(Records from a pointing dataset)
——
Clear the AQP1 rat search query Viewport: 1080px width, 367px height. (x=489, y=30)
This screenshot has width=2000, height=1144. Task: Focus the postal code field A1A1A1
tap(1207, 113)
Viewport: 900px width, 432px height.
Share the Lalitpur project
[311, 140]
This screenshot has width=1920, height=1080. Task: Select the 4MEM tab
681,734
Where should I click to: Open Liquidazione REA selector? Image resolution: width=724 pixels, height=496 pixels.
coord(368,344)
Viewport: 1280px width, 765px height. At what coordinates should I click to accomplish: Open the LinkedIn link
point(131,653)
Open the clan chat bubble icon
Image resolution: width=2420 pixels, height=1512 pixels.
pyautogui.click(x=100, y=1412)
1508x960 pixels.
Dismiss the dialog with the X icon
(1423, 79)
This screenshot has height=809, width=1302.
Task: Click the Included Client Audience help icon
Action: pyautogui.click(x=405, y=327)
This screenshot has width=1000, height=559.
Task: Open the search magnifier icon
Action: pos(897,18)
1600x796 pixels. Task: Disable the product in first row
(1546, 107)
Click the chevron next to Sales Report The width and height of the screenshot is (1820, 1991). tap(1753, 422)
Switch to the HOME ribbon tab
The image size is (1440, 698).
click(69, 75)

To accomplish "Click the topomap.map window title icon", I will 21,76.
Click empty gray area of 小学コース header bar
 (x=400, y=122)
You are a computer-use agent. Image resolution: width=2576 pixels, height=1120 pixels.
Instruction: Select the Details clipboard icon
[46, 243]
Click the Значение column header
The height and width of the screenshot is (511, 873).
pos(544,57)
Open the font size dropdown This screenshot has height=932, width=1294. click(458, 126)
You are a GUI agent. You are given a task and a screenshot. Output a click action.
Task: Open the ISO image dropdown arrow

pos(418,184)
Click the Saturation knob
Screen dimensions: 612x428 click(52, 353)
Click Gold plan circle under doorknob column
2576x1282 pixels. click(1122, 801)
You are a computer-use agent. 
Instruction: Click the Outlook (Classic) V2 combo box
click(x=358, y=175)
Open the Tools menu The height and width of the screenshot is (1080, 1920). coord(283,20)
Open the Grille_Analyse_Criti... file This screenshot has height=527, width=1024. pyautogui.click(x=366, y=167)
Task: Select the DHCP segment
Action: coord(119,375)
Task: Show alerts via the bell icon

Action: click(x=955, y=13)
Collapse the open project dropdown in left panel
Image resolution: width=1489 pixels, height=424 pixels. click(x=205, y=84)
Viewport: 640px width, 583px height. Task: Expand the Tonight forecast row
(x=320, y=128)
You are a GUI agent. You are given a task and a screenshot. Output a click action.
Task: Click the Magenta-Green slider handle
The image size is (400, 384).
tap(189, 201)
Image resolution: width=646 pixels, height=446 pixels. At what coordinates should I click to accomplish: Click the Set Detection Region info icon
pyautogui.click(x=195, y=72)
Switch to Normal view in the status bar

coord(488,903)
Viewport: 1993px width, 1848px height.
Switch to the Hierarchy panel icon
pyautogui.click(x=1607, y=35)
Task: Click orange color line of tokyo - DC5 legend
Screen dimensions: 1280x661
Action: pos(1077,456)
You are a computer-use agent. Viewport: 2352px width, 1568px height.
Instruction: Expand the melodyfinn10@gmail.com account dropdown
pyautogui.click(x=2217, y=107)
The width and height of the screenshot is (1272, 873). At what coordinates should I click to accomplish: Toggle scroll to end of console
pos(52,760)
——
» **Task directions**
Reproduce every record above line for line, with no changes to wording, numbers or punctuation.

» **Task response**
Clear the AQP1 rat search query Viewport: 1080px width, 367px height. (x=489, y=30)
This screenshot has width=2000, height=1144. Task: Focus the postal code field A1A1A1
tap(1207, 113)
Viewport: 900px width, 432px height.
Share the Lalitpur project
[311, 140]
This screenshot has width=1920, height=1080. Task: Select the 4MEM tab
681,734
Where should I click to: Open Liquidazione REA selector? Image resolution: width=724 pixels, height=496 pixels.
coord(368,344)
Viewport: 1280px width, 765px height. At what coordinates should I click to accomplish: Open the LinkedIn link
point(131,653)
Open the clan chat bubble icon
Image resolution: width=2420 pixels, height=1512 pixels.
pyautogui.click(x=100, y=1412)
1508x960 pixels.
Dismiss the dialog with the X icon
(1423, 79)
This screenshot has height=809, width=1302.
Task: Click the Included Client Audience help icon
Action: pyautogui.click(x=405, y=327)
This screenshot has width=1000, height=559.
Task: Open the search magnifier icon
Action: pos(897,18)
1600x796 pixels. Task: Disable the product in first row
(1546, 107)
Click the chevron next to Sales Report The width and height of the screenshot is (1820, 1991). tap(1753, 422)
Switch to the HOME ribbon tab
The image size is (1440, 698).
click(69, 75)

To accomplish "Click the topomap.map window title icon", I will 21,76.
Click empty gray area of 小学コース header bar
 (x=400, y=122)
You are a computer-use agent. Image resolution: width=2576 pixels, height=1120 pixels.
Instruction: Select the Details clipboard icon
[46, 243]
Click the Значение column header
The height and width of the screenshot is (511, 873).
pos(544,57)
Open the font size dropdown This screenshot has height=932, width=1294. click(458, 126)
You are a GUI agent. You are given a task and a screenshot. Output a click action.
Task: Open the ISO image dropdown arrow

pos(418,184)
Click the Saturation knob
Screen dimensions: 612x428 click(52, 353)
Click Gold plan circle under doorknob column
2576x1282 pixels. click(1122, 801)
You are a computer-use agent. 
Instruction: Click the Outlook (Classic) V2 combo box
click(x=358, y=175)
Open the Tools menu The height and width of the screenshot is (1080, 1920). coord(283,20)
Open the Grille_Analyse_Criti... file This screenshot has height=527, width=1024. pyautogui.click(x=366, y=167)
Task: Select the DHCP segment
Action: coord(119,375)
Task: Show alerts via the bell icon

Action: click(x=955, y=13)
Collapse the open project dropdown in left panel
Image resolution: width=1489 pixels, height=424 pixels. click(x=205, y=84)
Viewport: 640px width, 583px height. Task: Expand the Tonight forecast row
(x=320, y=128)
You are a GUI agent. You are given a task and a screenshot. Output a click action.
Task: Click the Magenta-Green slider handle
The image size is (400, 384).
tap(189, 201)
Image resolution: width=646 pixels, height=446 pixels. At what coordinates should I click to accomplish: Click the Set Detection Region info icon
pyautogui.click(x=195, y=72)
Switch to Normal view in the status bar

coord(488,903)
Viewport: 1993px width, 1848px height.
Switch to the Hierarchy panel icon
pyautogui.click(x=1607, y=35)
Task: Click orange color line of tokyo - DC5 legend
Screen dimensions: 1280x661
Action: pos(1077,456)
You are a computer-use agent. Viewport: 2352px width, 1568px height.
Instruction: Expand the melodyfinn10@gmail.com account dropdown
pyautogui.click(x=2217, y=107)
The width and height of the screenshot is (1272, 873). At what coordinates should I click to accomplish: Toggle scroll to end of console
pos(52,760)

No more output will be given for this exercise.